* Your goal: Which lines below contain the word "marker"? Copy each of them.

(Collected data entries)
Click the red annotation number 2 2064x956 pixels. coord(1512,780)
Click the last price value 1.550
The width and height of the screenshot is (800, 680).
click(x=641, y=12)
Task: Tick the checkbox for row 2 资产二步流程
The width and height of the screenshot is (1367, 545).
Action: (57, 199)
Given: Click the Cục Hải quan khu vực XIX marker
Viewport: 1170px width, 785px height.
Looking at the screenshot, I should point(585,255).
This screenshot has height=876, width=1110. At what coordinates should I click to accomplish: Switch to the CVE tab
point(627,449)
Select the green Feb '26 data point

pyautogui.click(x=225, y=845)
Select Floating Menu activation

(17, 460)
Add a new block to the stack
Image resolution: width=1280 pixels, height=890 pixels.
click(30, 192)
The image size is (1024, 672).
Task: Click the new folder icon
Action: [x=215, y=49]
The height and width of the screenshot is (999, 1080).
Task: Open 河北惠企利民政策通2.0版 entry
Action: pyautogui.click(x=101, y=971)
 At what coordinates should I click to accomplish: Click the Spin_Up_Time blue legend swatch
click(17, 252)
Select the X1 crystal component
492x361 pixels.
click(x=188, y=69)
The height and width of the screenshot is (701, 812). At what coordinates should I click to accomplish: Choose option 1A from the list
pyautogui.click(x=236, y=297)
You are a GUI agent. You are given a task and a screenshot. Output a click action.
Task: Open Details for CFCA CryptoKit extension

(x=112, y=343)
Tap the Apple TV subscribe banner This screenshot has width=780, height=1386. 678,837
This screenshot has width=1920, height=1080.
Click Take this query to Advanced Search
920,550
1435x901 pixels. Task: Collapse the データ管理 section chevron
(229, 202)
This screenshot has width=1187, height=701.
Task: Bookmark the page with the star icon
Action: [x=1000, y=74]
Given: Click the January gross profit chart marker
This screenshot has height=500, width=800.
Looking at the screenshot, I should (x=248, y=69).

* Response to this exercise:
Given: Click the Cục Hải quan khu vực XIX marker
Given: Click the January gross profit chart marker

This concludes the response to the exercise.